Se foi necessária uma Mão de Deus para abrir caminho ao Golo do Século então que me desculpem os ingleses, e todos os castos e não-pecadores, porque ainda bem que aconteceu.

Se foi preciso que Diego se sentisse inimputável, todo-poderoso, além de o último vingador de uma guerra que achava injusta, para que fosse capaz de destroçar meia-equipa de pinos britânicos a caminho do golo da minha vida, então perfeito.

Sim ilegal, mas perfeito.

O mundo, dizemo-lo tantas e tantas vezes, dá muitas voltas. E mesmo que o digamos tanto nem assim nos convencemos.

Vinte anos antes, quando o futebol voltou a casa também terá voltado para coroar, com uma bola em cima da linha, os inventores do jogo. Primeiro indeciso, houve um bigode grisalho que se decidiu finalmente pelo sim e por gestos assertivos, como se estivesse num palanque a defender a sua tese, e a Inglaterra pôde vangloriar-se pela primeira vez com toda a justiça. Ou talvez não.

Se a Alemanha chorou em 1966, festejou oito anos depois, depois da queda de Hölzenbein para o penálti do empate, assinado por Breitner, na final desse Campeonato do Mundo.

(Sim, Hölzenbein foi derrubado uma outra vez, e não foi assinalada falta, se houve quem tenha contabilizado os erros desse jogo)

Celebrou, ainda pelo menos outra vez, em 1990, com um Völler demasiado teatral em luta com Sensini, para o lance decisivo frente à Argentina de... Maradona.

O mundo dá muitas voltas, já o disse. Estou há muito convencido.

O meu futebol é feito de erros e defeitos, admito-o, e adoro-o desde sempre. Estava até preparado para irmos juntos, tal como estava, para a cova.

Muitos de nós continuam apaixonados pelo Brasil de 82, pelo génio irrepetível de Maradona, pelo Fenômeno Ronaldo, por aquela finta de Cruijff ou por todas as roletas de Zidane. Esse é o futebol que nós, ainda meninos, sempre quisemos jogar. Fosse na relva ou na lama, em estádios sem cadeiras ou mesmo sem bancadas, a vestir equipamentos que deixavam chagas de tanto obrigar a coçar. A pisar a cal que queimava.

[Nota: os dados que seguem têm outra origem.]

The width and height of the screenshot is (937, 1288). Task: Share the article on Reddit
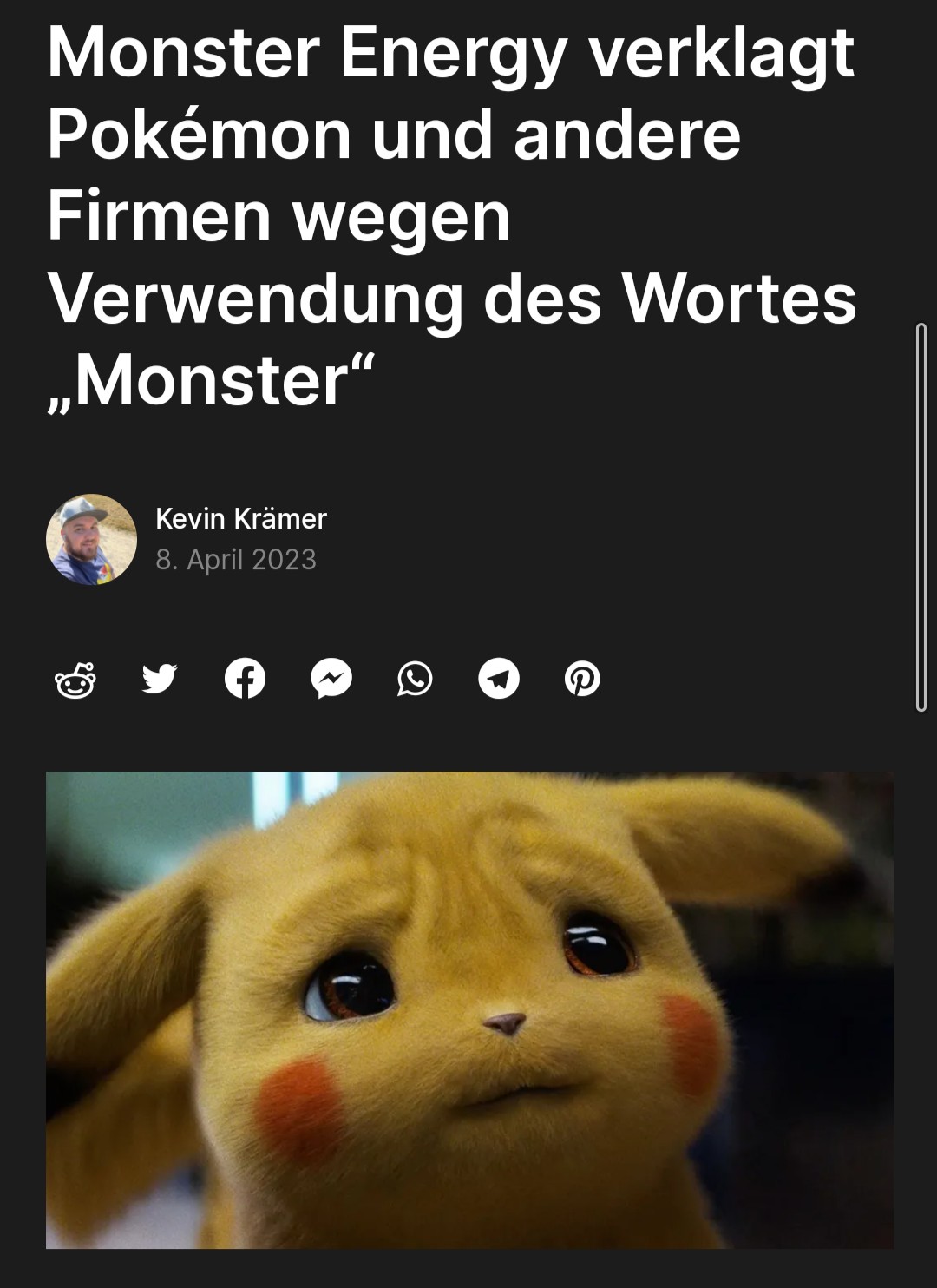coord(75,679)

Esse é o futebol que ainda hoje nos faz jovens. Nos rejuvenesce. Por isso, gostamos tanto do passado.

Só que o futebol não é só meu, tenho de partilhá-lo com todos. Com vocês, os da minha geração, e com os outros, mais velhos e mais novos. Muitos ainda muito jovens, não passaram por nada disto.

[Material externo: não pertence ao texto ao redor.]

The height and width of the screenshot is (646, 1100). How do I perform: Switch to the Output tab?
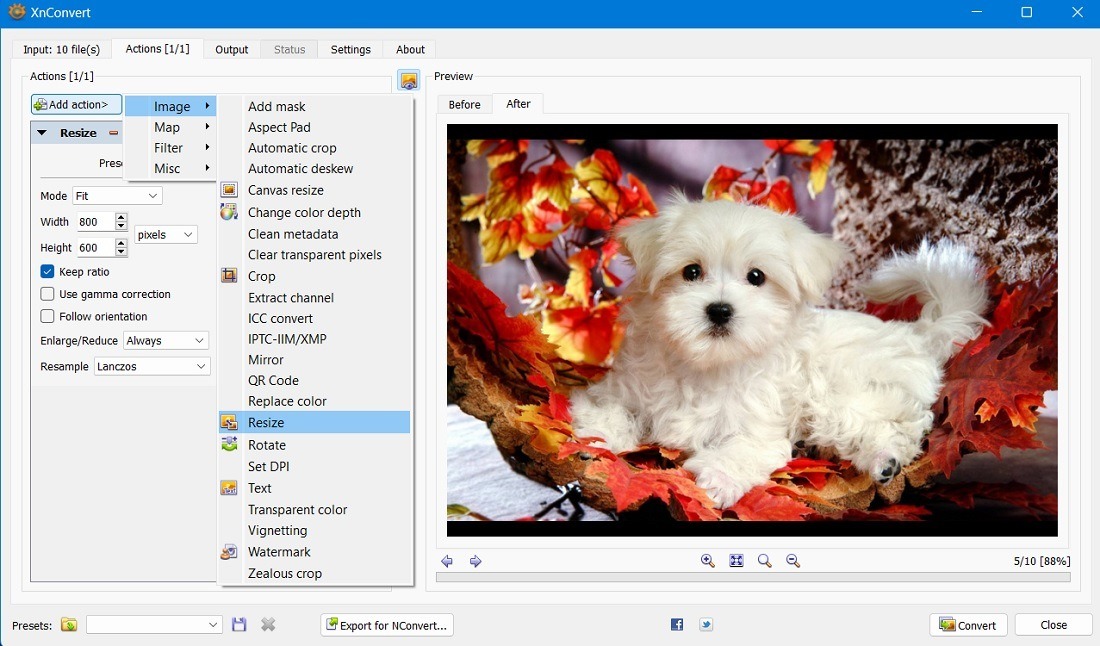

Hoje, andam a retocá-lo. Acham que está demasiado velho, e cheio de imperfeições. Fazem-lhe liftings que escondam os seus defeitos. Sai da sala de operações, e já se agendam novas cirurgias, para ir um pouco de encontro aos que dificilmente sabem perder – todos eles, os de hoje e os de ontem –, e que pouco preocupados estão com os ideais que mais importam: os do desporto.

Querem torná-lo mais sensual com botox e operações plásticas, maminhas bem redondas, de modelo Playboy, a desafiar a gravidade, suportadas por implantes. Lábios carnudos, exagerados. Fazem-no porque acham que estão a devolver-lhe a magia, a torná-lo perfeito, irresistível, quando esta, para quem sempre o adorou, nunca desapareceu. Uma Jessica Rabbit bem maquilhada, uma coroa enxuta, como dizem os brasileiros.

E ainda chegará o Photoshop.

Haverá, sobretudo entre os mais novos, quem o ache mesmo. Não da Jessica, um cartoon num mundo de homens, mas desse futebol perfeito, que se conhece num bar e se quer levar imediatamente para casa, seja ou não só por uma noite. Uma vitória, uma conquista, e logo se vê o amanhã.

O amor é uma coisa mais profunda. Talvez pouco própria do mundo de hoje, admito. É aceitar as suas falhas e os seus erros, as suas imperfeições e acompanhá-lo na velhice.

Este é um futebol a querer ser novo sem o ser, ao qual temos de nos adaptar.

Vamos suster a respiração a cada golo, durante um minuto, para ver se nada acontece. Esperemos pelas imagens paradas, os riscos paralelos no relvado – nos quais teremos de confiar, apesar do efeito trapézio no ecrã – e aceitar foras-de-jogo por meio-ombro, meia-cabeça ou um dedo mindinho.

Iremos acreditar que, apesar dos pés estarem atrás da linha, o peito ou a cabeça não a ultrapassam. A imagem ainda é bidimensional, tal como a análise. Temos de fazer fé no que nos mostram, aceitar o que nos apresentam.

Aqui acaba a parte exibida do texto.